How To Use Data Science & Machine Learning to Create Pre-Draft Rankings for Fantasy Baseball Leagues

04/2025
✍️ Author: Nick Brennan

🏁 The Goal Ain’t Just Ranking It’s Predictive Advantage

Anyone can build a top 300 player list, slap names in tiers, and pretend they’re ready for draft day. But that’s just coloring inside the lines. The true edge in fantasy baseball comes from predictive rankings grounded in data science and machine learning. This isn’t a list—this is an algorithmic war machine tailored to your league’s scoring, your draft style, and your competition’s behavioral patterns.

Traditional rankings fail because they lean too heavily on last year’s stats or regurgitate consensus ADP from the fantasy hive mind. Instead, we aim to predict forward, using player trends, situational context, and probabilistic modeling to forecast who will actually win you categories or rack up points.

This process involves:

  • Engineering custom data pipelines
  • Building feature-rich historical datasets
  • Training machine learning models to project performance
  • Calibrating output to your league’s scoring system
  • Simulating entire draft flows to find inefficiencies

It’s not about being right every time. It’s about being more accurate than your opponents, more often. That 5% edge turns into league titles.


🔧 Step 1: Build Your Dataset – Clean, Feature-Rich, and Ruthless

Before anything else, you need data. And not just any data—you need a layered dataset with a mix of surface stats, advanced analytics, and contextual features.
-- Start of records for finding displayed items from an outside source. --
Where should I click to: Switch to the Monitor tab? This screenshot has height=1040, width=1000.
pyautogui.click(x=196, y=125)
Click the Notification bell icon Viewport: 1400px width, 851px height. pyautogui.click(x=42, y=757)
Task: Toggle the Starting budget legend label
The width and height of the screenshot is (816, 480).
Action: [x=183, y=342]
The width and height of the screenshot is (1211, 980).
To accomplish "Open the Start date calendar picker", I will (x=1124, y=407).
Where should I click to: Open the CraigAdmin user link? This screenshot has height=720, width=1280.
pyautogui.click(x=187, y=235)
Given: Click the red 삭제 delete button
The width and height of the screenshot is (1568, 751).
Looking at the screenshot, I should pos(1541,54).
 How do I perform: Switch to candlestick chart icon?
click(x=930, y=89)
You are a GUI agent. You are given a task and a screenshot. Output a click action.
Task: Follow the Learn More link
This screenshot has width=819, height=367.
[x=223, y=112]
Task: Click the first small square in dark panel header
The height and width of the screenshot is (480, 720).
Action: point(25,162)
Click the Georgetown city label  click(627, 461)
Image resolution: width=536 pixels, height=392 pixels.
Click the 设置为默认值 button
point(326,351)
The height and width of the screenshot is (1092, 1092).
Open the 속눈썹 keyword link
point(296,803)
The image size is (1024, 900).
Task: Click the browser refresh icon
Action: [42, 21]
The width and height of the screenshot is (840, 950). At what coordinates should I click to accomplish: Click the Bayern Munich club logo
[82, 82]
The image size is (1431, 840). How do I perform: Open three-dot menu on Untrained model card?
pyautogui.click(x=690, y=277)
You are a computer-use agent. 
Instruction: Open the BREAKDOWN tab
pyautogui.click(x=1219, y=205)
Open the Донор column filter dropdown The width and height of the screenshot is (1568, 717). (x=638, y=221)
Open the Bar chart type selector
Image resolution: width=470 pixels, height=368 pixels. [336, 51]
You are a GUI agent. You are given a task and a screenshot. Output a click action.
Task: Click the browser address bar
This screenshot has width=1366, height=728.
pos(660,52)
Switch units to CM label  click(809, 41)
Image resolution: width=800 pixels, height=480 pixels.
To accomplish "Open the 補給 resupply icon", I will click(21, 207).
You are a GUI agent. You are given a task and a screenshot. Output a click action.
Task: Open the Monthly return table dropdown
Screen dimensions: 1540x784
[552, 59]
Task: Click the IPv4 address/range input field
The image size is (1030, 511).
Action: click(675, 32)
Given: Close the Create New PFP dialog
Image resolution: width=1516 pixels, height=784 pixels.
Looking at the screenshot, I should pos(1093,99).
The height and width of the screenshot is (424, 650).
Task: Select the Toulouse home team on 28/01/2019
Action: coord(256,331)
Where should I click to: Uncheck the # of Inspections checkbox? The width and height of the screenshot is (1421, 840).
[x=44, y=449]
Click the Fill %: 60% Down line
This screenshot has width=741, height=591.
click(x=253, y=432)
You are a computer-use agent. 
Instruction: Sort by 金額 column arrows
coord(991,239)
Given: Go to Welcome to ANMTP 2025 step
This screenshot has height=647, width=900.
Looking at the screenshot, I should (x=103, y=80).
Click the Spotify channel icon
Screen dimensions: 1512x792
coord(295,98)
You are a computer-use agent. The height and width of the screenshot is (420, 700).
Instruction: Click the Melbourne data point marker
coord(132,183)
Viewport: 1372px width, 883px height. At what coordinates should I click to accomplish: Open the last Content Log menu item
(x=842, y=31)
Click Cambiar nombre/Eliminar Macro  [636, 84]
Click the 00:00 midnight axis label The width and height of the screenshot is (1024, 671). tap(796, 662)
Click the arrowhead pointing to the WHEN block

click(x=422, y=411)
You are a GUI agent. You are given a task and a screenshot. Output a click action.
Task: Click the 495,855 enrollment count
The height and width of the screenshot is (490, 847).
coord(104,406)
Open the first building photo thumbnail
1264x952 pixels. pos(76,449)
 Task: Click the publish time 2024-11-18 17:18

Your baseline should include at least:

Raw Data Sources:

  • FanGraphs (statcast, projections, splits)
  • Baseball Savant (xwOBA, EV, LA, Sprint Speed)
  • Baseball Reference (age, games played, team context)
  • ADP sources (NFBC, Fantrax, CBS, Yahoo)
  • Fantasy scoring logs (custom to your league)

Feature Engineering:

Here are some custom engineered metrics you can build:

# Rolling average of xwOBA over last 60 days
player_df['xwOBA_rolling60'] = player_df['xwOBA'].rolling(window=60).mean()

# Home park run factor adjustment
player_df['ParkAdj_HR'] = player_df['HR'] * player_df['HomeRunParkFactor']

# Injury Index (custom scale based on IL stints)
player_df['InjuryIndex'] = np.where(player_df['IL_days'] > 60, 0.4, 0.1) + (player_df['IL_stints'] * 0.05)

# Age-adjusted speed index
player_df['SpeedAgeIndex'] = player_df['SprintSpeed'] / (player_df['Age']**0.33)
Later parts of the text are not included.